「フェアウェル」感想

フェアウェル、みた。NY在住のビリーは中国に住む祖母が余命宣告を受けたと知り…。是枝裕和や山田洋次の名を挙げる人が多いのも納得。同じアジアながら日本とは異なる中国の家族観も興味深い。これが最後だと相手に隠して告げるお別れって、どんなものなのだろう。家族ってめんどくさいなあ。
悪い気を吐き出す健康法を教わる場面が好き。ああいうおばあちゃんと孫の交わり方って、お互いどれだけ歳をとっても大人になっても変わらないんだよ。親子だとそうもいかないんだけど。不思議だ。カットを割らず長回しで見せるのも良い。空気感がフレッシュに伝わってくる。

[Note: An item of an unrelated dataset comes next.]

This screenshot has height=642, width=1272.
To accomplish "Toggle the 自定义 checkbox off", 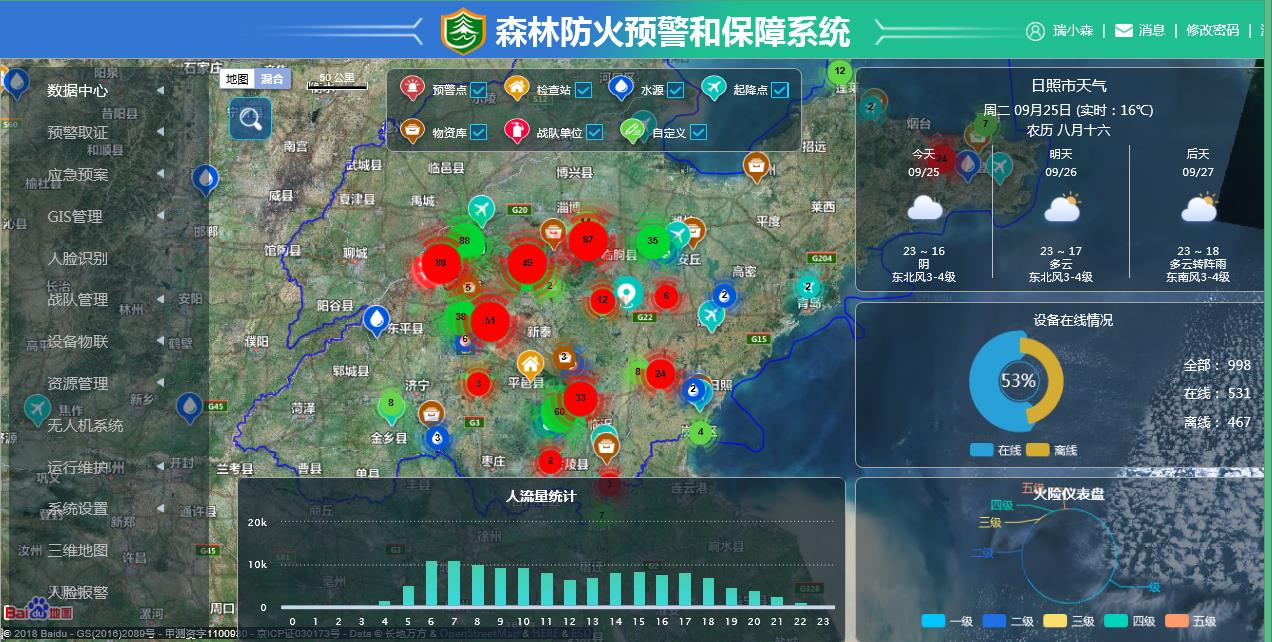I will pos(698,131).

物心ついて以降近親者を亡くしたことがないから、死別の重みって分からない。けど、祖母が脳梗塞で倒れてボケてしまって会話も少し難しくなってしまったことを思い出してしまった。倒れる前最後に会った日、あんまりちゃんと話さなかったこと、いまだに後悔している。

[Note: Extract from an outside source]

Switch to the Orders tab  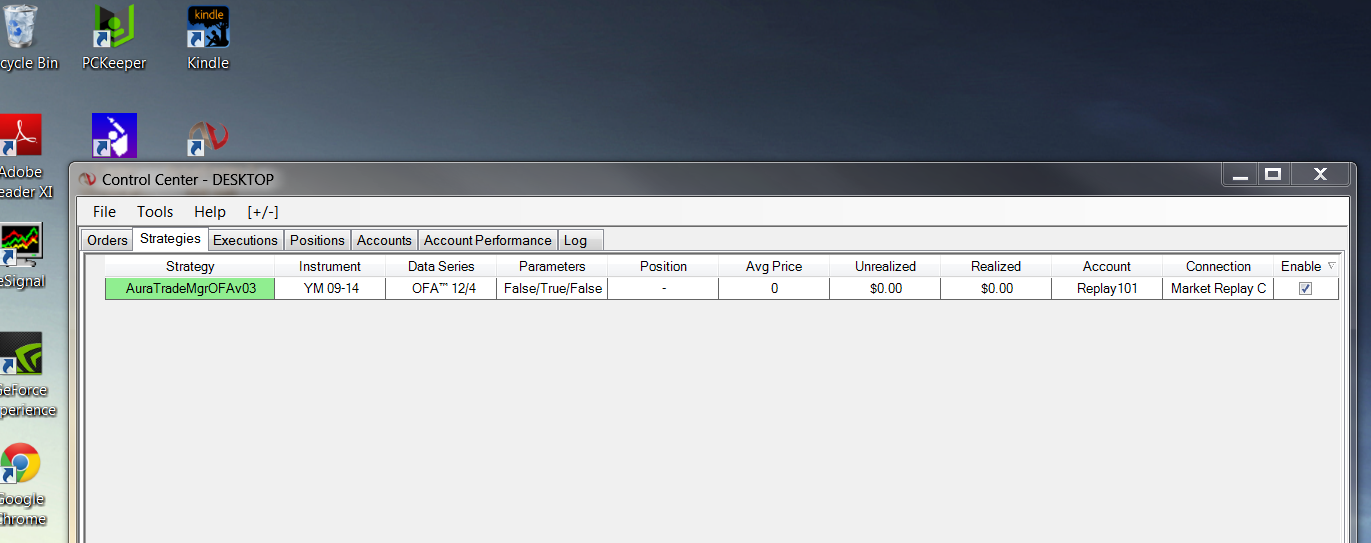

たしか正月祖母の家に行ってみんなで晩ごはん食べながらとんねるずのスポーツ王見てた。どうせまた何ヶ月かしたら会いに来るしと思ってたけど、テレビなんか見ないで話すべきこといくらでもあったんだよなあ。悪いことしたなって罪悪感がある。
「フェアウェル」全体に漂う、ウソをついていることによる居心地の悪さとか、おばあちゃんにたいする負い目みたいなものをもっと広く捉えてみると、これは身に覚えがあるなと。孫として甘やかされる罪悪感ってあるんだよな。お小遣いたくさん貰ったり。俺だけかもしれないけどそこがすごく響いた。
観賞後個人的な体験や感情をえぐり出されるという意味で非常にいい映画だったと思う。上京してきて帰る田舎がある人や、海外在住経験がある人にはもっと響くツボがあるのかも。ビリーが車窓から見る景色はきっと監督自身の脳裏に焼き付いた記憶の再生なんじゃないかなあ。感想おしまい。